*TRAVAIL DEMANDÉ*
Reprenez le texte ci-dessous sur l'initiative « Rencontres souveraines » et prolongez-le à la suite de sa dernière phrase.

*TEXTE DU DOCUMENT*
Au milieu de l’été, deux initiatives se font connaitre.
1)Disons un mot déjà du mouvement « Rencontres souveraines » prévu pour une réunion les 23 et 24 septembre 2023 à Nîmes, initié par un accord politique entre « République souveraine, laïque et écologique » et « Oser la France ».
Cet accord s’inscrit dans la continuité de la défense du souverainisme français contre « l’Union européenne supranationale en instaurant une Europe des nations indépendantes ». Rappelons que la « social-démocratie » française, plus exactement le parti de François Mitterand, avait soutenu en 1990 la coalition militaire de 35 États dirigée par l’impérialisme américain contre l’Irak. Il s’en était suivi une crise qui s’était soldée par le départ de Jean-Pierre Chevènement du gouvernement, alors ministre de la Défense. Puis la création du MDC (Mouvement des Citoyens), organisation qui devait entrainer une fraction militante importante venant du PS. Ce parti devait entrer en décomposition rapide, compte tenu de la ligne de ses fondateurs, l’ex-CERES. Il ne s’agissait pas de résister à la vague néo-libérale qui allait profiter opportunément de la dislocation de l’URSS, mais d’unir « les républicains des deux rives », de Chevènement au couple Pasqua-Séguin. On rappellera que Jean-Pierre Chevènement, qui devait servir d’aile gauche à François Mitterand, avait fait ses classes dans le club Patrie et Progrès, groupuscule de gaullistes de gauche, qui était pour maintenir l’Algérie française. L’initiative actuelle nous sert le même brouet faisandé.
« Oser la France » est fondé par Julien Aubert en 2017. Il est haut fonctionnaire et député du Vaucluse de 2012 à 2022. Il fut secrétaire général adjoint des Républicains de 2017 à 2019. Il se situe dans l’héritage de Philippe Séguin et secrétaire général de l’Association des députés gaullistes depuis septembre 2012. Lors du congrès de 2021 des Républicains, il soutient Éric Ciotti. Se situant dans la ligne du « gaullisme social et souverainiste », on retrouve dans « Rencontres souveraines », la remise sur le métier de la ligne de l’union des « républicains des deux rives ».

*DONNÉES EXTRAITES*

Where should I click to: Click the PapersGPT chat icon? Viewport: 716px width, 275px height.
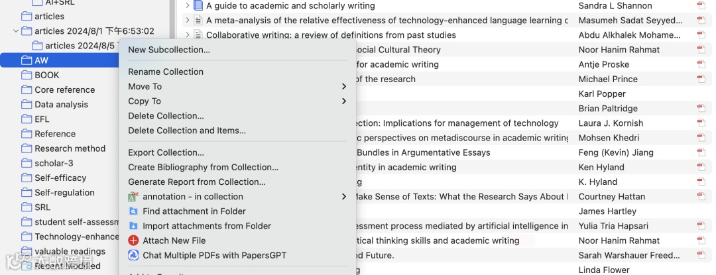coord(133,255)
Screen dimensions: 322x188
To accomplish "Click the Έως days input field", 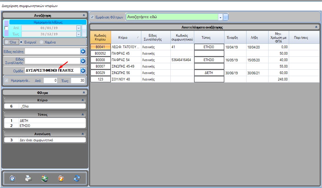I will pos(78,80).
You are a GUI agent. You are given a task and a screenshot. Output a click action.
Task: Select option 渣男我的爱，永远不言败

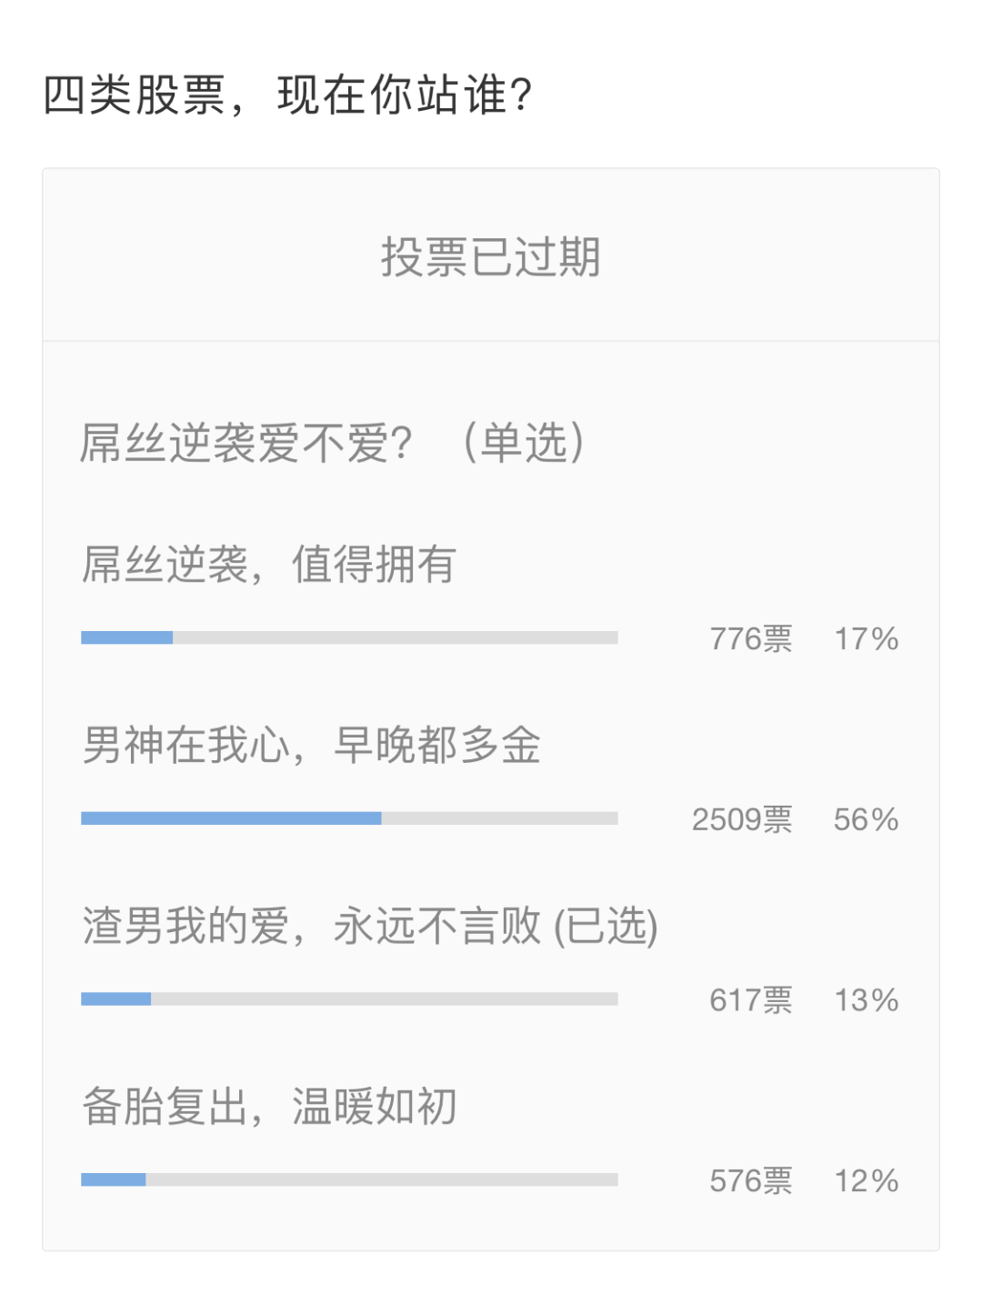tap(309, 927)
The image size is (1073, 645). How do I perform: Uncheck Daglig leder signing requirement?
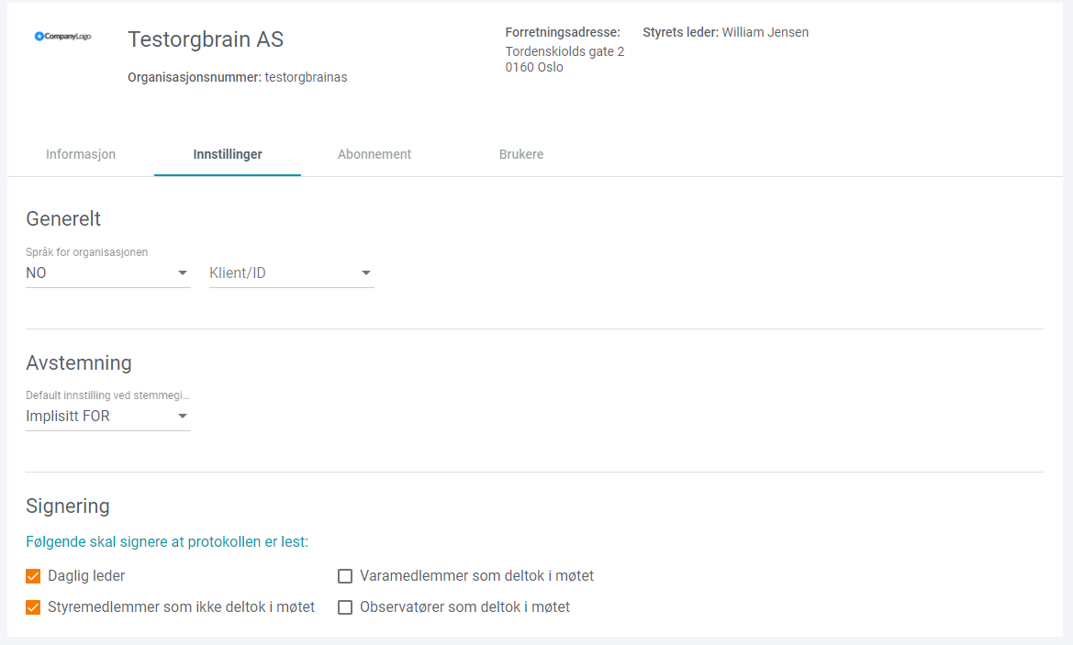pos(33,575)
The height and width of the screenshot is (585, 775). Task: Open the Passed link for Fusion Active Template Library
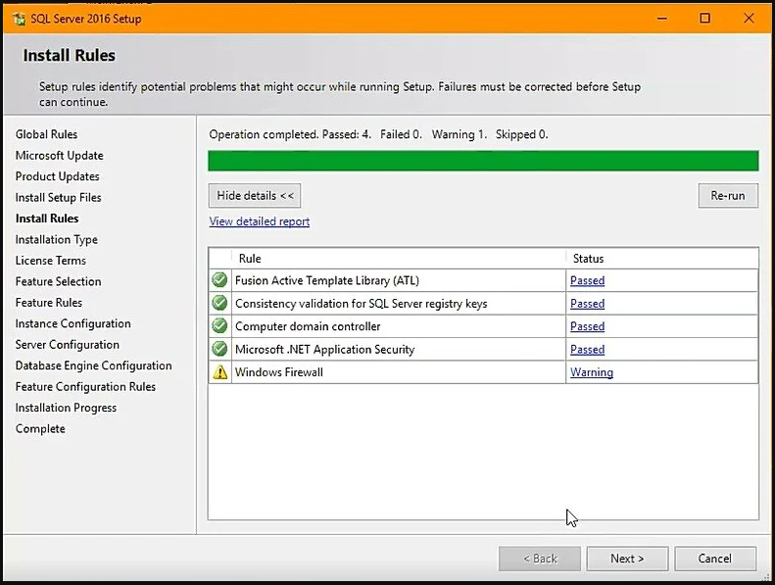[x=587, y=280]
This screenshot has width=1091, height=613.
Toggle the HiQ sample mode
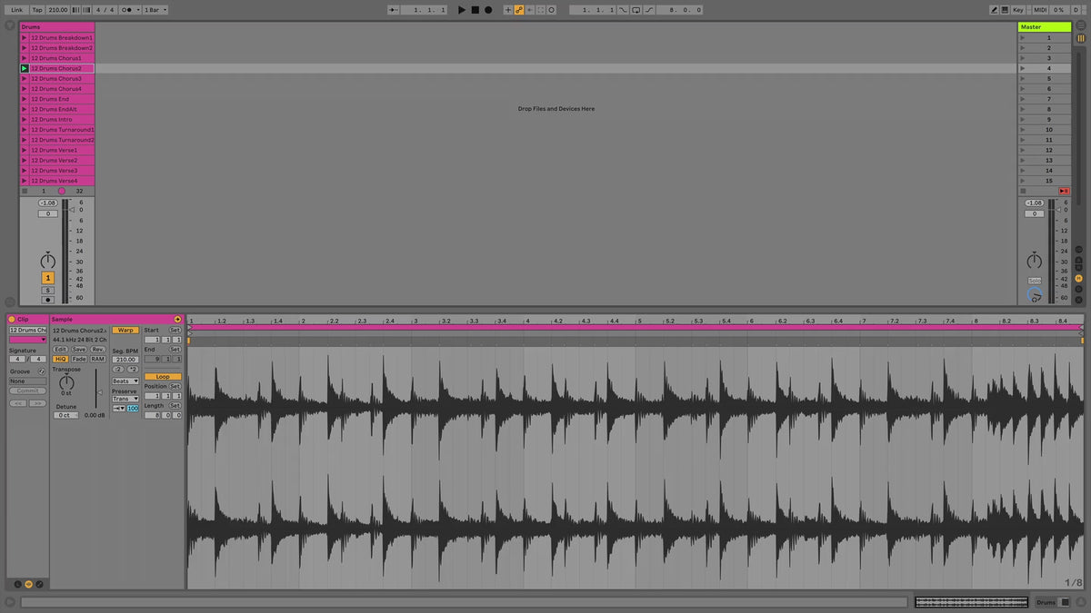coord(60,359)
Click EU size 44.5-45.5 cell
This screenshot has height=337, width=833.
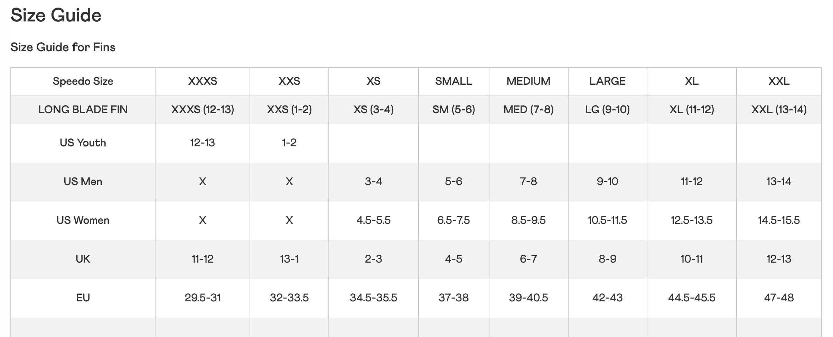point(692,298)
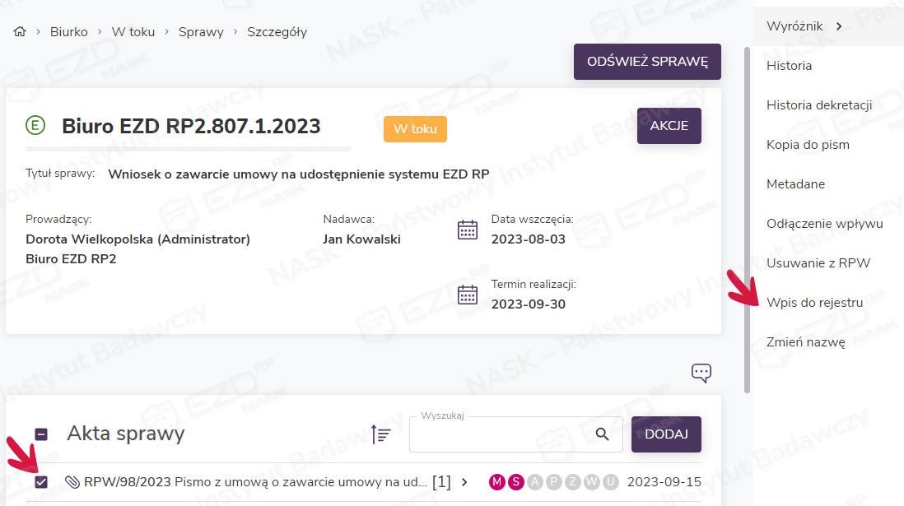The height and width of the screenshot is (506, 904).
Task: Click the sort order icon in Akta sprawy
Action: [380, 434]
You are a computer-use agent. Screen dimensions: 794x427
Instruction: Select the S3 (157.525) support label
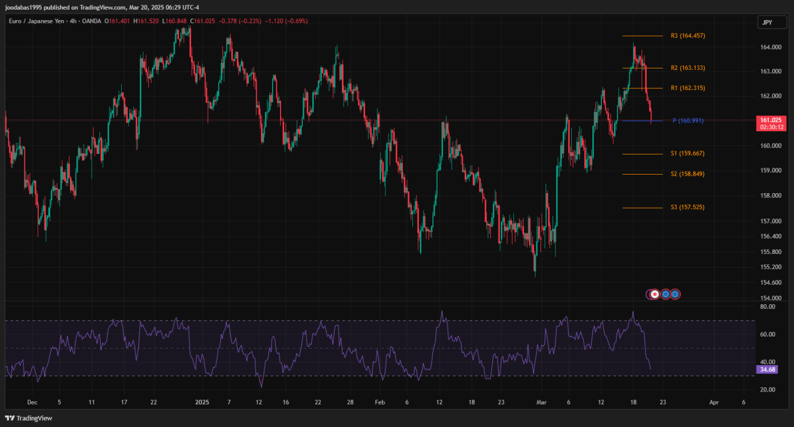pyautogui.click(x=688, y=207)
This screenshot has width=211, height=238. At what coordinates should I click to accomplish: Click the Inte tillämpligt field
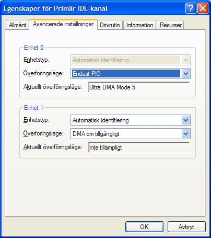click(139, 148)
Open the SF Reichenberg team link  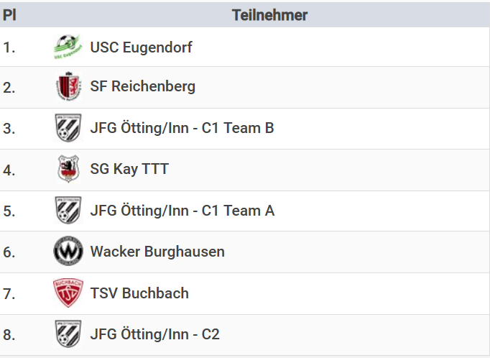point(142,87)
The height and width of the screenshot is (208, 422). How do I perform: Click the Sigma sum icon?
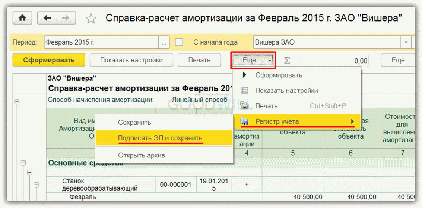click(x=287, y=61)
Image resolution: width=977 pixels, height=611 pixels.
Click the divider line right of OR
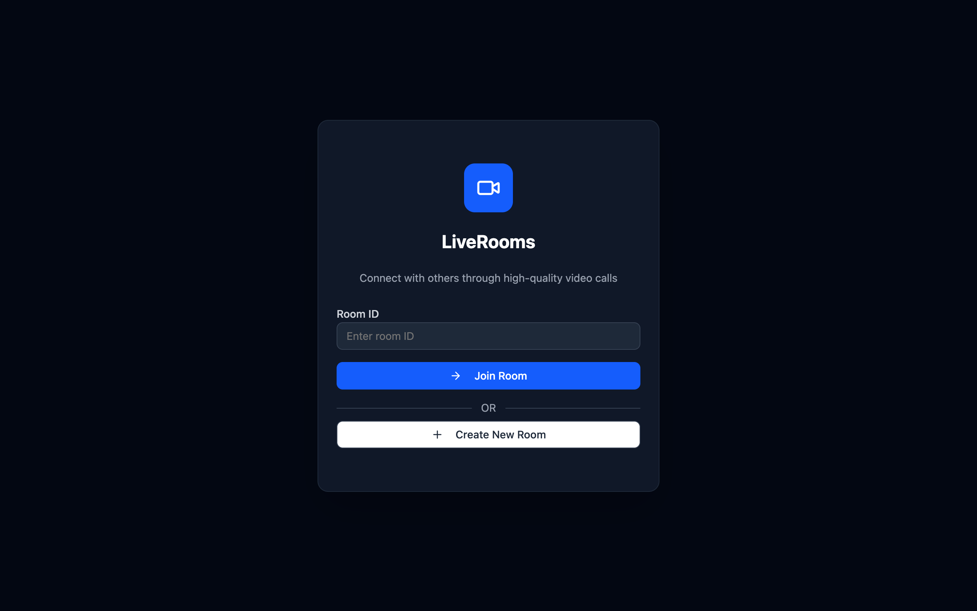(x=572, y=408)

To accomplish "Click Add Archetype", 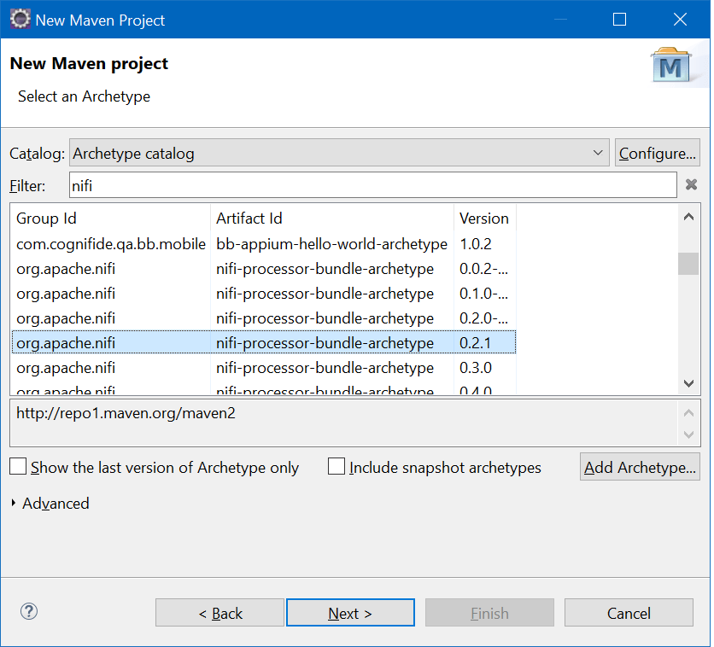I will click(x=640, y=467).
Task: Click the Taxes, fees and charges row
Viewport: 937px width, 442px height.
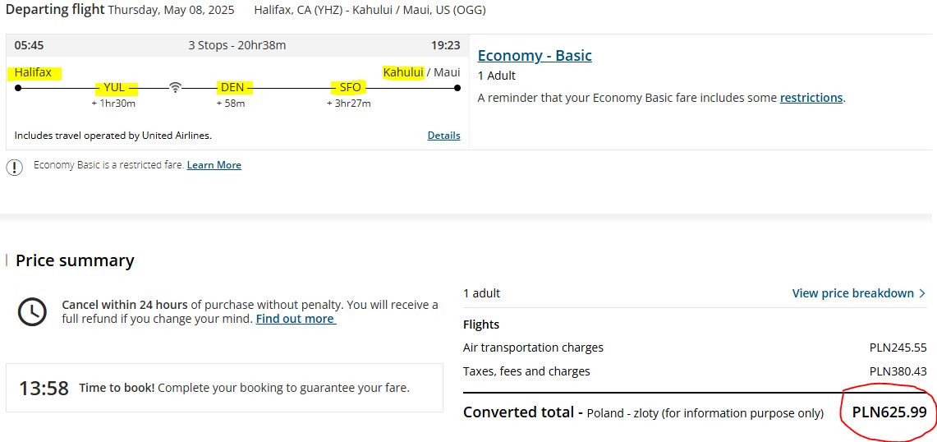Action: (x=695, y=371)
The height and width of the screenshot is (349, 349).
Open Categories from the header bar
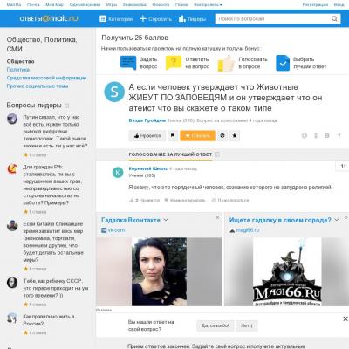point(116,19)
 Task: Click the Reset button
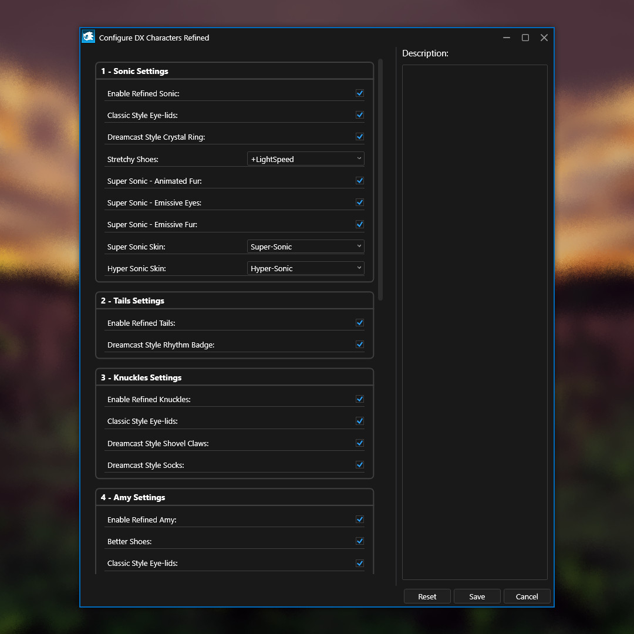[427, 596]
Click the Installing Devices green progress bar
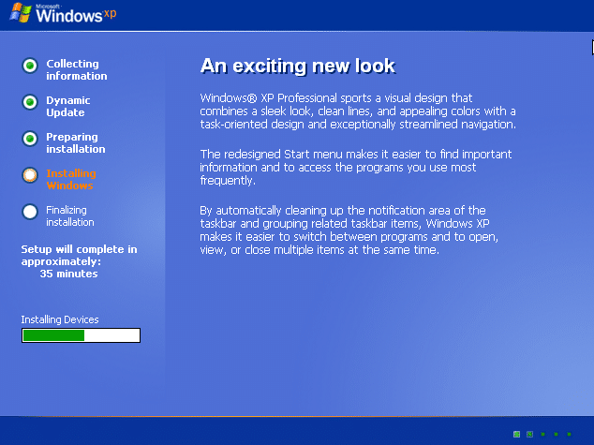Viewport: 594px width, 445px height. (82, 335)
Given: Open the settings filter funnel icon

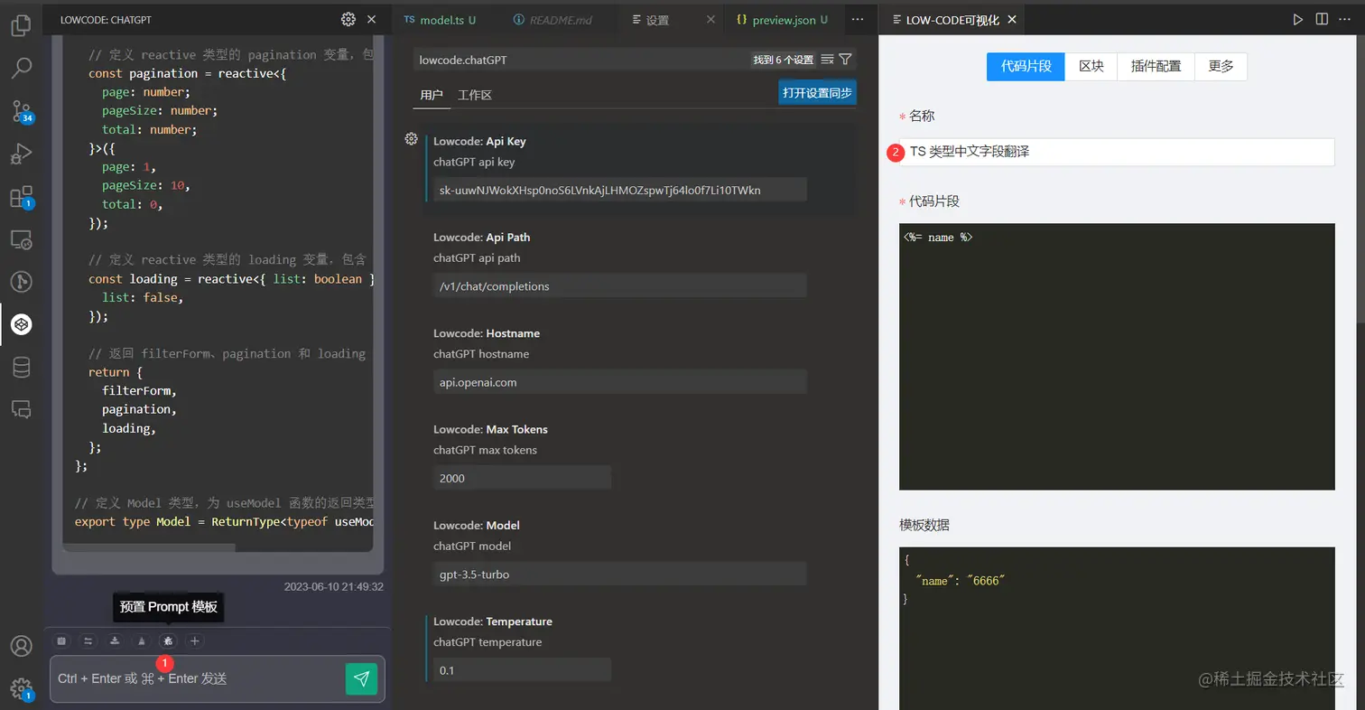Looking at the screenshot, I should point(845,60).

*RÉSULTAT PRODUIT*
Georges Kuzmanovic (né à Belgrade en 1973), ancien combattant et officier de réserve, est un personnage qui a joué un rôle particulièrement réactionnaire sur les questions internationales auprès de Jean-Luc Mélenchon. Selon Wikipedia, il a commencé sa carrière dans les missions humanitaires au Rwanda, après le génocide des Tutsis, au Mali où il construit des puits et des dispensaires. En France il crée un lieu d’hébergement pour les sans-abris et fonde l’ONG Autre Monde. Il est intéressant de noter que c’est là qu’il se lie à la gauche du PS, dont Benoît Hamon, mais surtout Charlotte Girard. C’est elle qui le présente à Jean-Luc Mélenchon en 2005. Lorsque ce dernier fonde le PG (Parti de Gauche) en 2008, il entre dans la direction du nouveau parti et, fait à souligner, fonde une section locale en Russie, dont le responsable Alexey Sakhnin sera exclu en 2022 en raison de sa condamnation de l’offensive militaire russe en Ukraine. En 2018 Kuzmanovic devait multiplier les prises de position contre la ligne officielle de la FI : il se prononce dans l’Obs « pour l’assèchement des flux migratoires », puis considère les luttes féministes comme secondaires. Après avoir justifié l’intervention russe en Syrie en 2015, on le retrouve soutenant l’intervention en Ukraine et qualifiant le régime de Kiev de « pronazi ». C’est ce personnage, que l’on peut qualifier de « rouge-brun », qui s’associe avec son organisation « République souveraine », à l’opération « Rencontres souveraines » de septembre 2023.
Présence surprenante dans cet aréopage de Charlotte Girard, fondatrice du PG avec son ex-époux François Delapierre disparu en 2015 et qui était pressenti pour devenir le dauphin de Jean-Luc Mélenchon : nous avions apprécié de cette camarade, lors du mouvement des gilets jaunes, sa critique de la position de la FI. Elle reprochait au mouvement de se situer fondamentalement dans le jeu des institutions de la Vème République. Cette critique devait l’amener à quitter la FI, alors que la direction du mouvement lui refusait en fait de se porter candidate dans le scrutin européen de 2018. On ne pouvait que saluer les critiques avancées par elle du fonctionnement antidémocratique de la FI. Mais de là aujourd’hui à se retrouver dans la même cour que le rouge-brun Kuzmanovic aux côtés de personnalités de premier plan des Républicains, comme Julien Aubert, ce n’est plus un écart mais un naufrage !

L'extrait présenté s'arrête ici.